The input sequence was vectorized symbol-by-symbol on the entire set of printable characters. The ‘pad’ number is 0 (PAD = 0) and ‘end of sequence is 1’ (EOS = 1). Two vectorization strategies for output sequences are verified:

Strategy 1 Strategy 2
The injection of a code marker (number 2 and 3) for the beginning and end of the code and further vectorization on the set of printable characters. The output sequence vectorization only with markers 'code' (2) and 'text' (3). Thus, the output sequences were as f ollows: 333...............01.

As a result of the experiments it was established that the first strategy of vectorization gives a poor convergence of the loss function (Fig.1).

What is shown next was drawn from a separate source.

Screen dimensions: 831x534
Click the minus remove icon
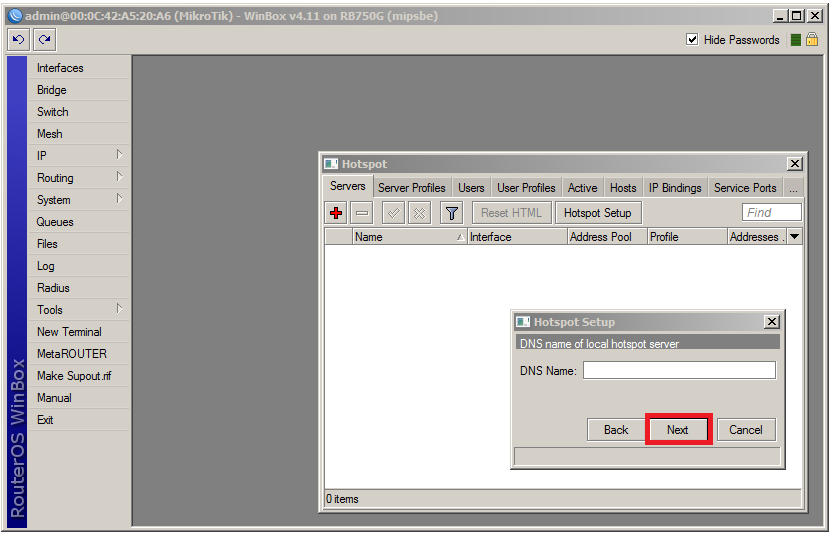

Fig.1. Loss function for training data (left image) and test data (right image) . It converges, but switching to next strategy changed things a lot.

Train

For model training we use advanced dynamic seq2seq with TensorFlow on the base of this collection of tutorials. Encoder is bidirectional. Decoder is implemented using tf.nn.raw_rnn. The input and output sequences during the training were the same length. The volume of training sample is 1180100 items, batch size - 100 sequences. Convergence of experimental results demonstrate the loss function (Fig.2).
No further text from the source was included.